The ReCaS JupyterLab can access your files and directories stored in the ReCaS-Bari storage (based on the GPFS distributed file system) and use high-performance GPUs to speed up the execution of your application.
2 JupyterLab Launcher¶
This is the latest launcher version, implemented in the ReCaS-Bari JupyterHub.
2.1 Jupyter Kernels¶
The first two rows show all the available kernels in your JupyterLab instance.
Initially, you will find only the Python 3 kernel.
R kernel¶
To install the R kernel, please execute the following command:
conda create --name r_kernel -c r r-irkernel r-essentials r-recommended -y
conda activate r_kernel`
Root kernel¶
To install the ROOT kernel, please execute the following command:
conda create -c conda-forge --name root_kernel root ipykernel -y
Some issues related to the Python bindings are known.

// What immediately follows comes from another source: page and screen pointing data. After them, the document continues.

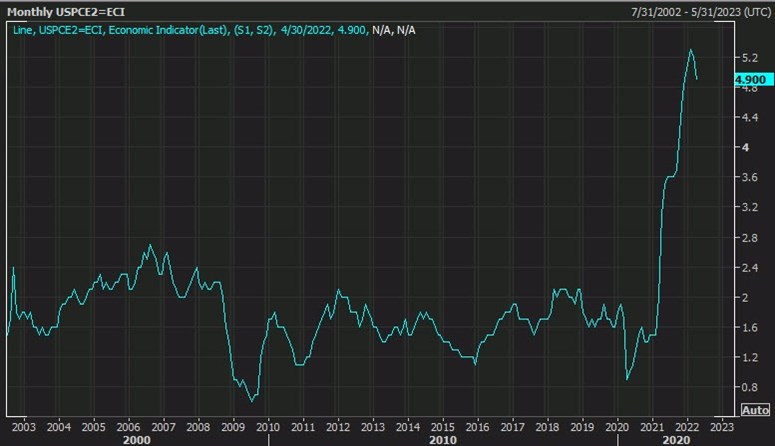This screenshot has width=775, height=446.
Task: Click the Auto scale button
Action: pos(754,410)
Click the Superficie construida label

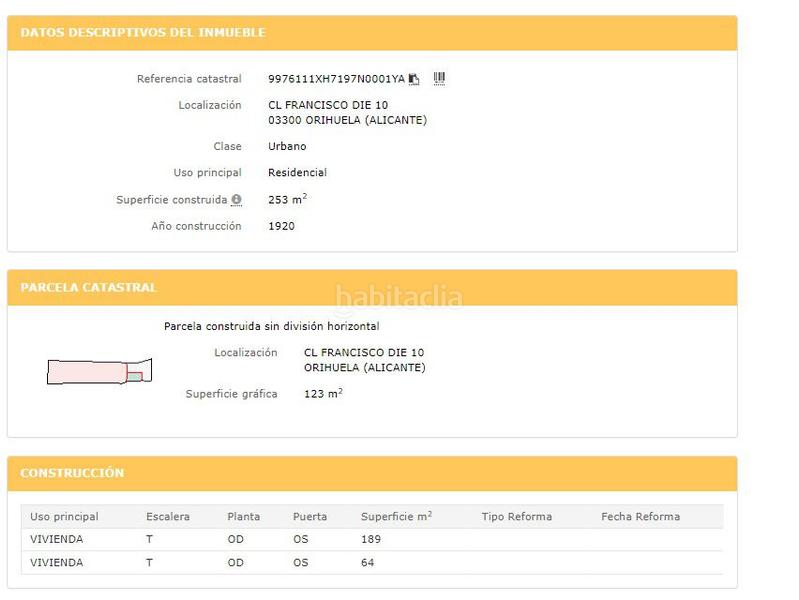click(171, 200)
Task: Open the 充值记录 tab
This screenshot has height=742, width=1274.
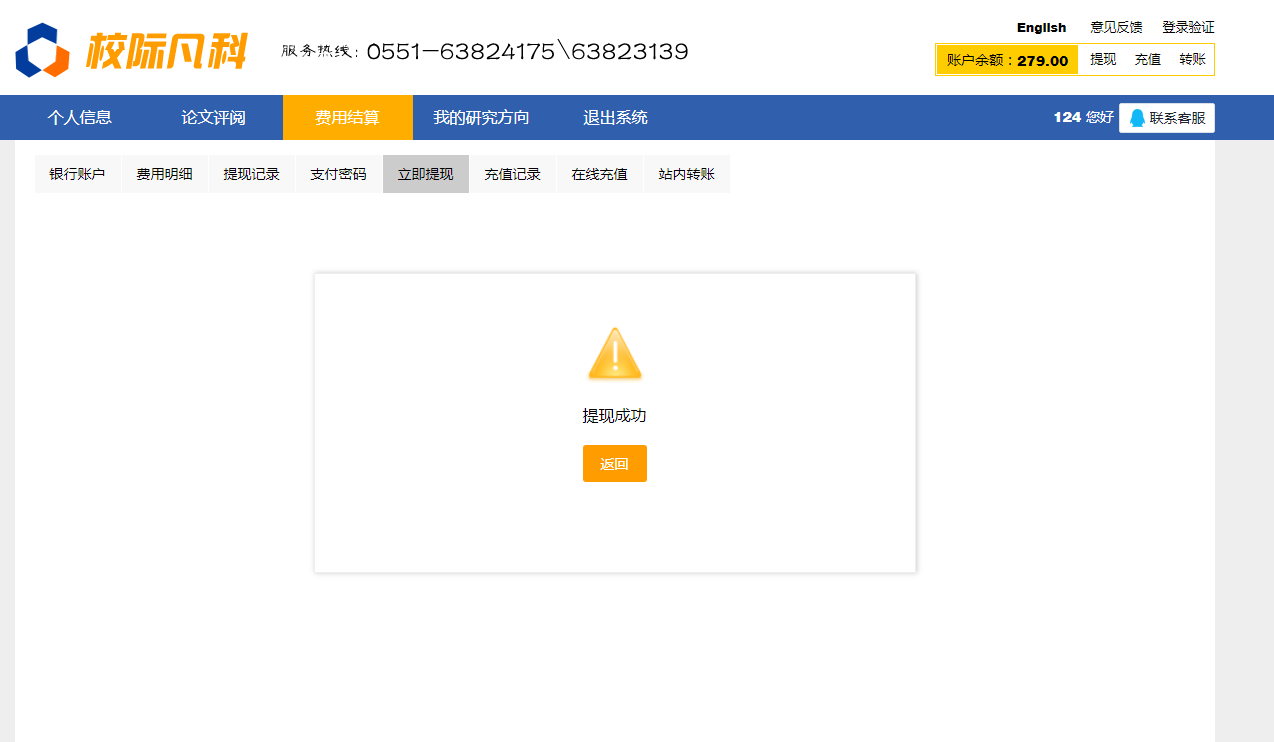Action: [512, 174]
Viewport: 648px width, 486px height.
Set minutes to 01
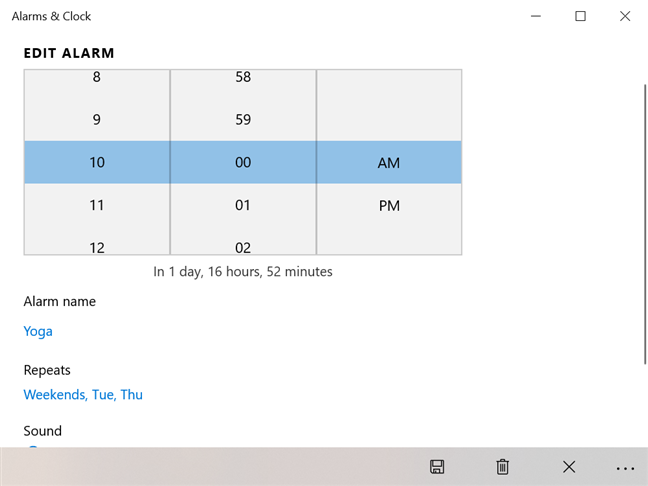(243, 206)
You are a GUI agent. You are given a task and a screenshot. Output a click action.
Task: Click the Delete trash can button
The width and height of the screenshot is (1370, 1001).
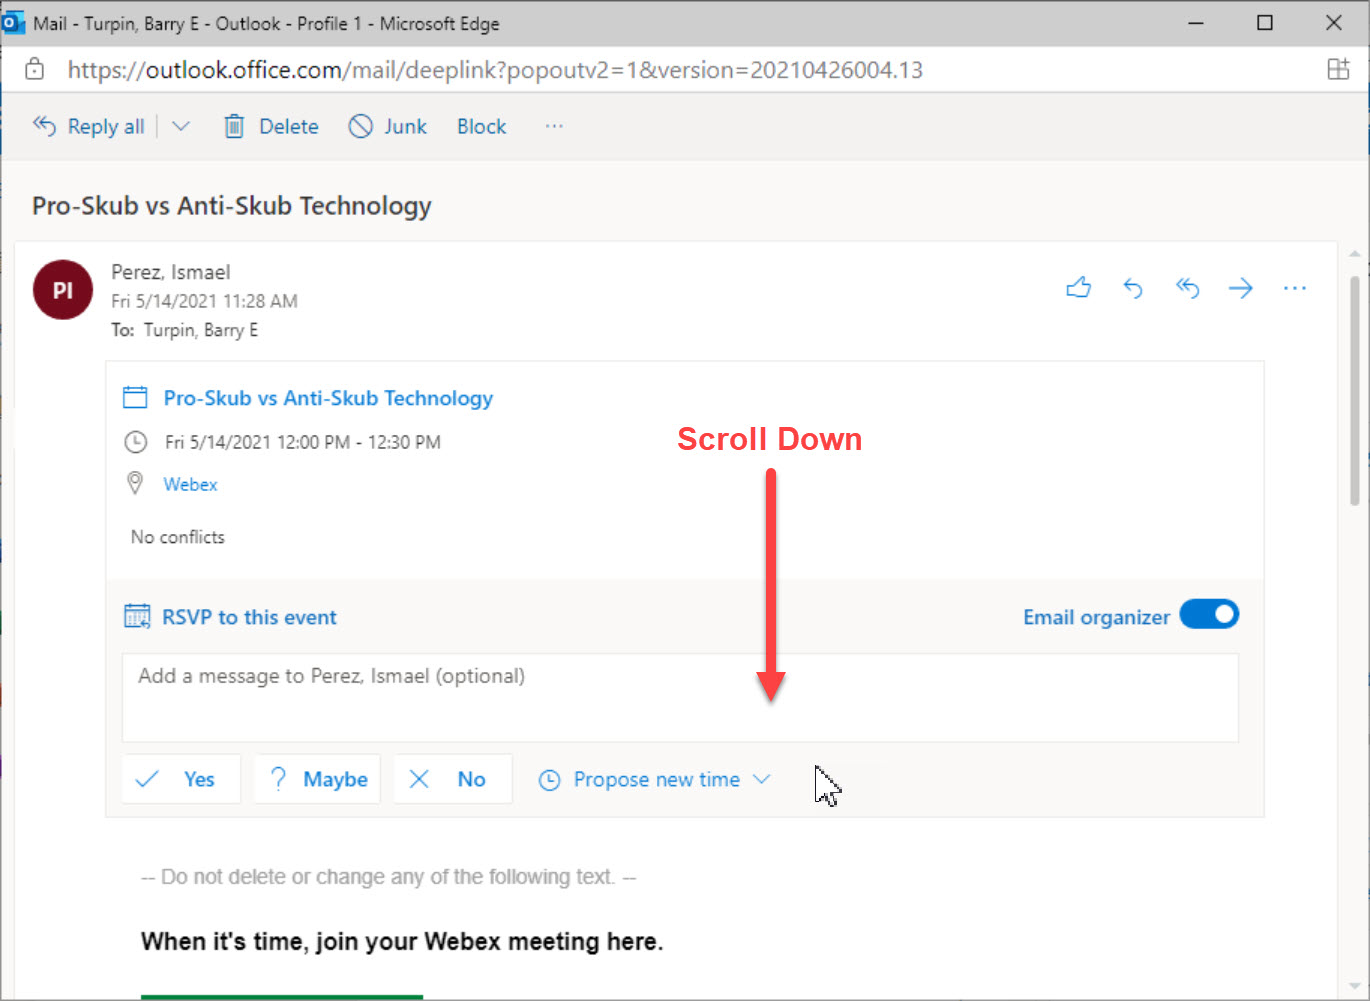(271, 126)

You can use ROOT in interactive mode using the Terminal, after activating the conda environment with the following command:
conda activate root_kernel
2.2 Utilities¶
The third row contains several utilities, such as Terminal (you can use it to execute bash commands in the Bash shell), and text, Markdown, Python, and R file editors.
2.3 ReCaS-Bari Services Guides¶
In the bottom rows, you will find links to guides for all ReCaS-Bari GPU cluster services.
3 Installing new Python modules¶
3.1 pip¶
pip
can be used to install new Python packages.
Specific lines can be put inside the code, like followings:
# Installation
%pip install graphviz
# Import
import graphviz
Warning
Remember to put a %
before the pip install
command: in this way the python module is directly available in the kernel. Otherwise restart the kernel to use the installed packages.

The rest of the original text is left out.